Non-U.S. Holders .  The Treasury Department has issued proposed regulations under Section 871(m) of the Internal Revenue Code which could ultimately require us to treat all or a portion of any payment in respect of your Notes as a “dividend equivalent” payment that is subject to withholding tax at a rate of 30% (or a lower rate under an applicable treaty).  You

 

PS-3



 

could also be required to make certain certifications in order to avoid or minimize such withholding obligations, and you could be subject to withholding (subject to your potential right to claim a refund from the Internal Revenue Service) if such certifications were not received or were not satisfactory.  You should consult your tax advisor concerning the potential application of these regulations to payments you receive with respect to the Notes when these regulations are finalized .

 

Selected Risk Considerations

 

An investment in the Notes involves significant risks. Investing in the Notes is not equivalent to investing directly in the Index or any component stocks of the Index.  These risks are explained in more detail in the “Risk Factors” sections of the prospectus supplement and the index supplement, including but not limited to the risk factors discussed under the following headings:

 

o                  “Risk Factors—Risks Relating to All Securities”;

o                  “Risk Factors—Additional Risks Relating to Notes Which Pay No Interest”;

o                  “Risk Factors—Additional Risks Relating to Securities with a Maximum Return, Maximum Rate, Ceiling or Cap”;

o                  “Risk Factors—Additional Risks Relating to Notes Which Are Not Characterized as Being Fully Principal Protected or Are Characterized as Being Partially Protected or Contingently Protected”;

o                  “Risk Factors—Additional Risks Relating to Securities with a Barrier Percentage or a Barrier Level”; and

o                  “Risk Factors—Additional Risks Relating to Securities with Reference Assets That Are Equity Securities or Shares or Other Interests in Exchange-Traded Funds, That Contain Equity Securities or Shares or Other Interests in Exchange-Traded Funds or That Are Based in Part on Equity Securities or Shares or Other Interests in Exchange-Traded Funds”.

 

In addition to the risks discussed under the headings above, you should consider the following:

 

·                   Your Investment in the Notes May Result in a Loss —The Notes do not guarantee any return of principal.  The Notes provide for limited protection (subject to our credit risk) at maturity only to the extent that the closing level of the index never falls below the barrier level on any day between the pricing date and the final valuation date, inclusive.  If such an event occurs and if the index return is negative, an investment in the Notes will be fully exposed to the decline of the index from the initial level to the final level. You may lose up to 100% of the principal amount of your Notes.
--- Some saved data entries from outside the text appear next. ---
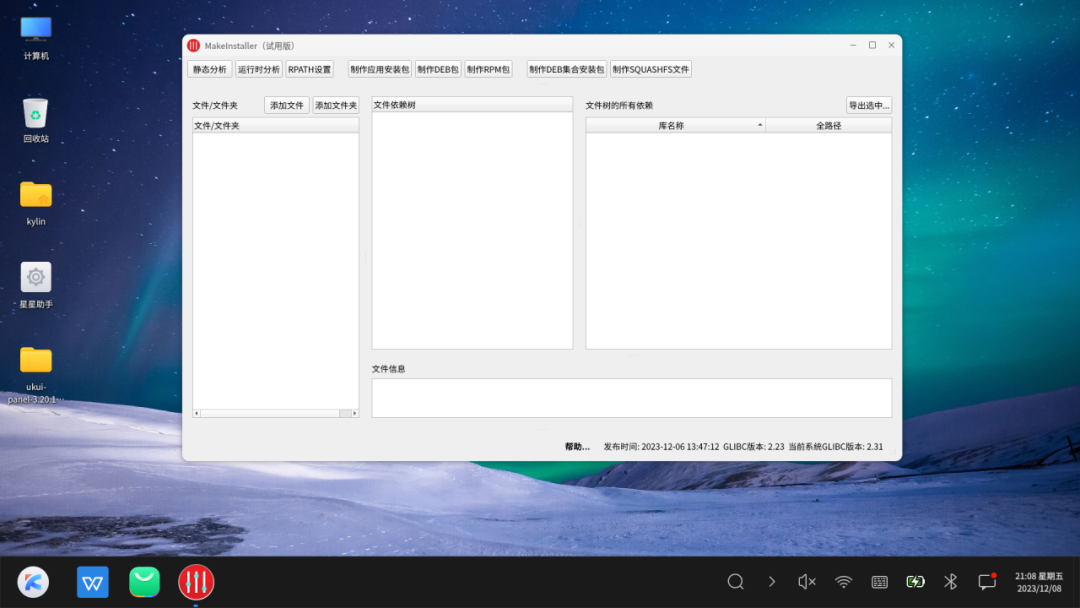Expand the hidden tray items chevron
Screen dimensions: 1080x608
(x=771, y=581)
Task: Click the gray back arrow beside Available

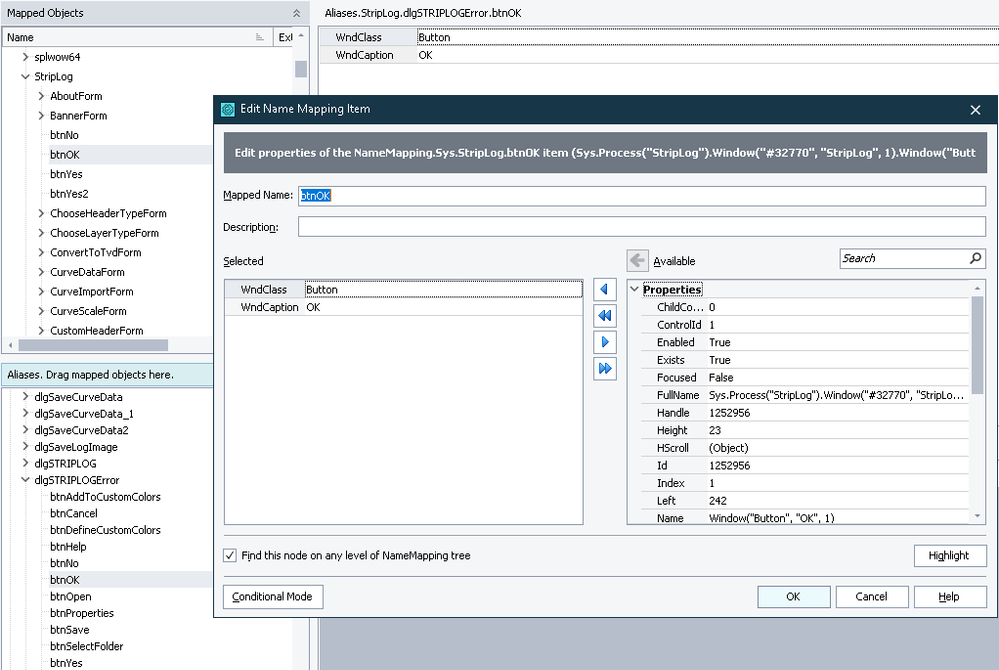Action: pyautogui.click(x=637, y=261)
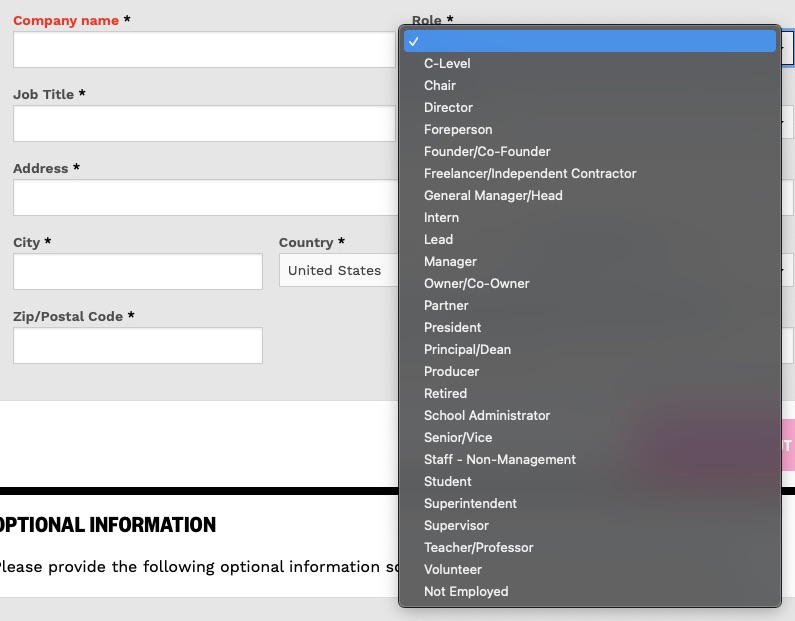Pick Director from the role options
The width and height of the screenshot is (795, 621).
[448, 107]
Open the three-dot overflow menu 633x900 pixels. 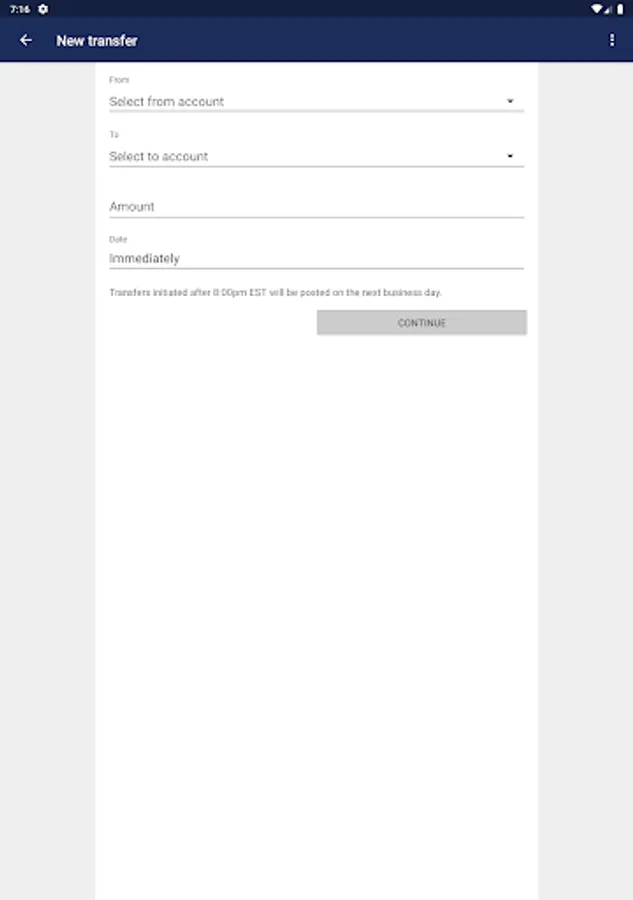coord(612,40)
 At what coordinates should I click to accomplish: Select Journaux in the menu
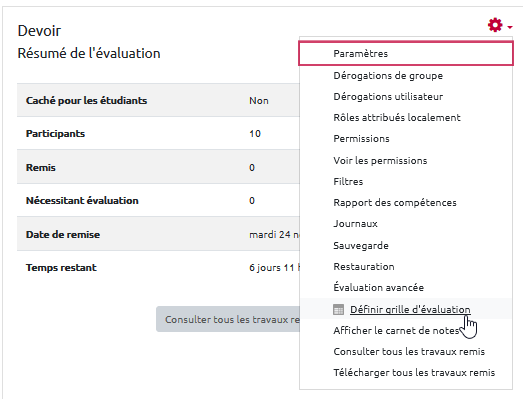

·                   Any payment on the Notes, including any principal protection feature, is subject to the creditworthiness of the Issuer and is not guaranteed by any third party.  For a description of risks with respect to the ability of Barclays Bank PLC to satisfy its obligations as they come due, see “Credit of Issuer” in this pricing supplement..

·                   Your Maximum Gain on the Notes Is Limited to the Maximum Return —If the Index Return is greater than 0%, for each $1,000 principal amount Note, you will receive at maturity $1,000 plus an additional amount that will not exceed the maximum return multiplied by $1,000.  Accordingly, because the maximum return is equal to 15.00%, the maximum possible payment that you may receive at maturity will be $1,150.00 per $1,000 principal amount Note that you hold.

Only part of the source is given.